(Set of tasks):
1. For the television forum thread, decide whether each statement agrees with it: (a) barryb says Pioneer has already left the display business entirely; (b) the TV in Fontano's child's room was mounted there before the room was converted for her; (c) a quoted post claims four million new televisions are bought each year in California. Answer yes or no for each, and quote the deciding words.
2. List every forum username that appears in the television forum thread.
3. Carry on the television forum thread from its last sentence.

(Document text):
Those plans have included dropping plasma technology and in Pioneer's case, getting out of the display business entirely.


----------



## barryb (Aug 27, 2007)

harsh said:


> Those plans have included dropping plasma technology and in Pioneer's case, getting out of the display business entirely.


Pioneer did not get out of the display business entirely, at least not yet.

http://www.pioneerelectronics.com/PUSA/Products/HomeEntertainment/PlasmaTVs+Monitors

On your post above, you refer to those who live in California as "Kahliforneans". Why is it that you have to be demeaning when you post?


----------



## Fontano (Feb 7, 2008)

harsh said:


> One of the sites notes that one in four children under the age of 2 has a television in their room. Another points out that Kahliforneans buy 4 million new televisions per year.


Off Topic but:

How was that study done? And what are the other parameters around it?

As in my sub-2 year-old's room, there is in fact a TV.

Her room used to be a guest room, that we converted when she arrived. It had a TV mounted to the corner. We left it, so we had something to watch late in the night during feedings and other times we had to be in the room with her.

(Extracted records):
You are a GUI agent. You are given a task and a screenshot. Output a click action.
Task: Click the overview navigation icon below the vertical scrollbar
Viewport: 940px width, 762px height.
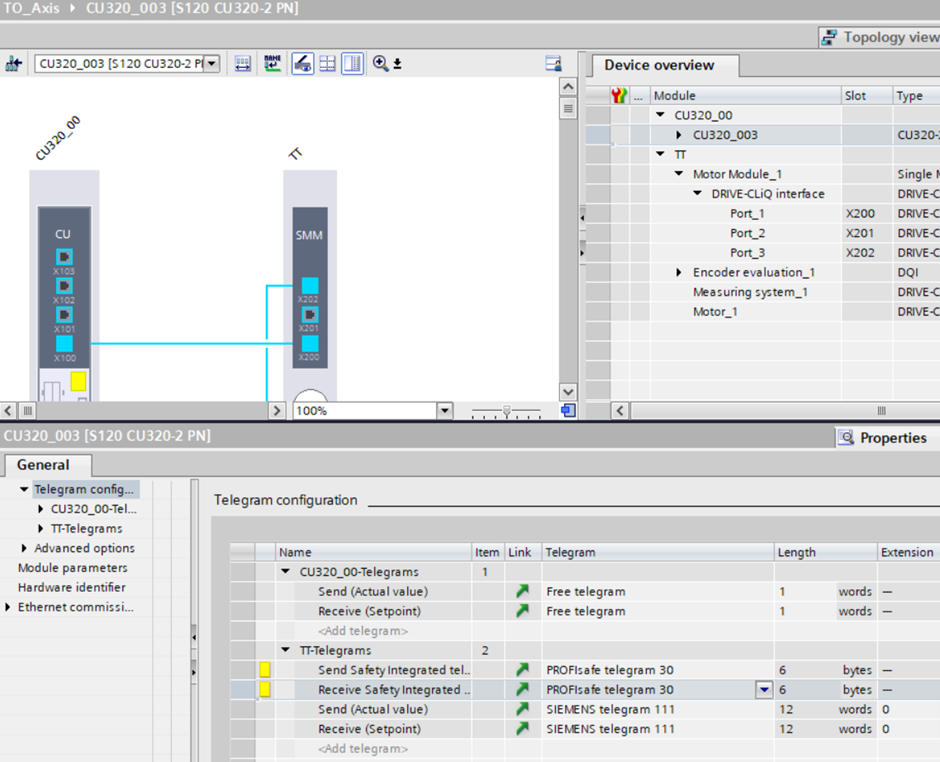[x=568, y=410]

* * *

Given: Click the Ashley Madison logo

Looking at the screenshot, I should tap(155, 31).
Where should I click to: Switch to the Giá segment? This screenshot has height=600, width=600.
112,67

(Answers for this exercise):
1.
(a) No: "Pioneer did not get out of the display business entirely, at least not yet."
(b) Yes: "Her room used to be a guest room, that we converted when she arrived. It had a TV mounted to the corner. We left it"
(c) Yes: "Kahliforneans buy 4 million new televisions per year."

2. harsh, barryb, Fontano

3.
----------



## harsh (Jun 15, 2003)

barryb said:


> Pioneer did not get out of the display business entirely, at least not yet.


Pioneer said that they were going to cease production at the end of May 2009. What remains in the retail stream is there because it is not selling.


> On your post above, you refer to those who live in California as "Kahliforneans". Why is it that you have to be demeaning when you post?


I do not confuse what the government of California is thinking and/or doing with what the residents of California want or need. To me, the term "Kahlifornea" represents the government's vision; a vision that I believe it isn't entirely popular with the citizens of California.


----------



## barryb (Aug 27, 2007)

harsh said:


> To me, the term "Kahlifornea" represents the government's vision; a vision that I believe it isn't entirely popular with the citizens of California.


To me its a blatant derogatory remark by you Harsh, and does not add anything relevant to the topic at hand. :nono:

Your deflective response doesn't do anything to make you look any better.


----------



## Lee L (Aug 15, 2002)

harsh said:


> Those plans have included dropping plasma technology and in Pioneer's case, getting out of the display business entirely.


You must have strong shoulders to hold that sky that is falling up.

I have several Panasonic Plasma Tvs (as well as a couple of LCDs, one LG and one Panasonic) in my home and love them. Panasonic has no intention of doing away with plasma just yet.


----------



## BubblePuppy (Nov 3, 2006)

One major way all the electronic company's can do to help to lower everyone's electric bill is to have "OFF" be OFF, instead of standby. If that had been done in the past then we may not have to worry about such laws.


----------



## harsh (Jun 15, 2003)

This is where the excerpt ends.